Y	Hacker News new \| ask \| show \| jobs

by jltsiren 1126 days ago

Instead of debating about the moral and legal aspects, it could be more productive to focus on the technical aspects that can help making more informed decisions about the moral and legal problems.

On some levels of abstraction, LLMs seem to be unknowable black boxes. On other levels, they are simply approximate solutions to established problems, such as estimating the probability distribution for a token following a context.

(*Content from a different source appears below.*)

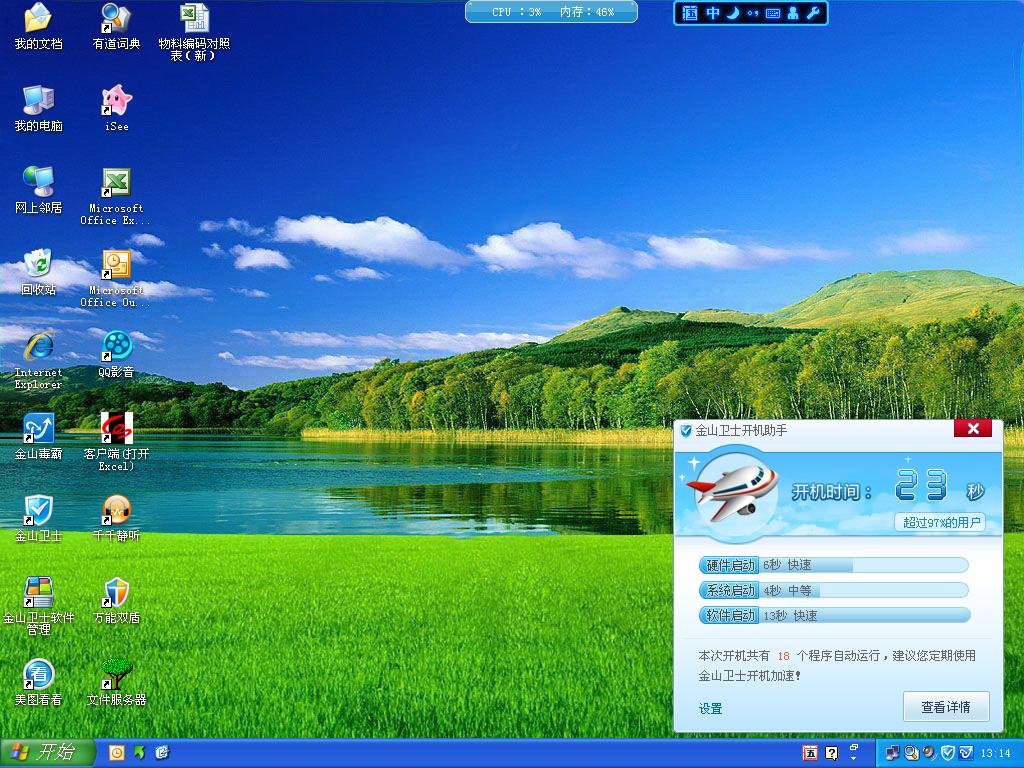Open the 有道词典 dictionary shortcut

click(x=117, y=18)

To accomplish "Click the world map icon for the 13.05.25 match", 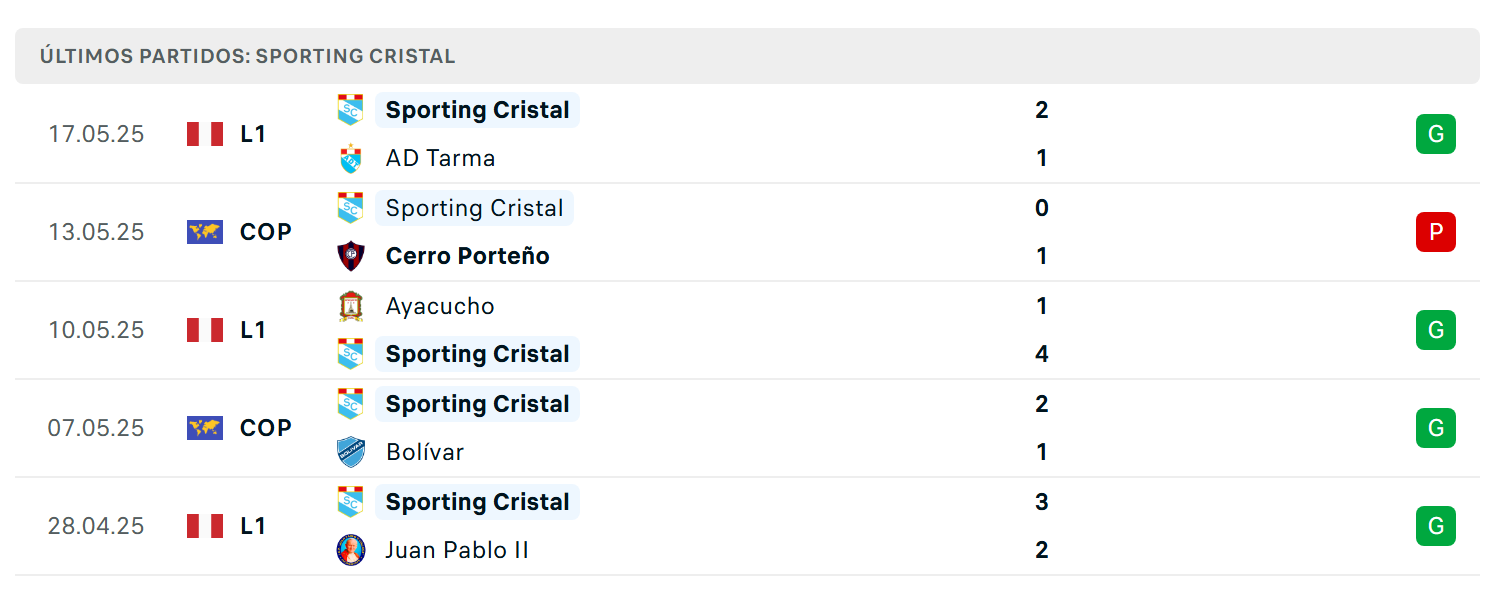I will point(205,232).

Genome assembly is kind of like complementary problem to text generation. You can't read the genome directly, but you can duplicate it, break it into fragments, read the fragments, and try to assemble them. The methods vary, but you generally try to find overlaps between the fragments and build a graph based on the overlaps. If you start from a context that occurs only once in the genome, there is often one overwhelmingly likely path in the graph that corresponds to a substantial part of the genome. On the other hand, if the context is too short or it occurs in a repetitive region of the genome, any path you traverse is likely to be chimeric and not correspond to any part of the underlying sequence.

Using similar heuristics, an LLM could estimate whether it's following a long overwhelmingly likely path, replicating substantial parts of the training data, or making choices between substantially different paths, generalizing from the data. And because the training data is usually not that big, it could query the data when it believes it could be replicating the data.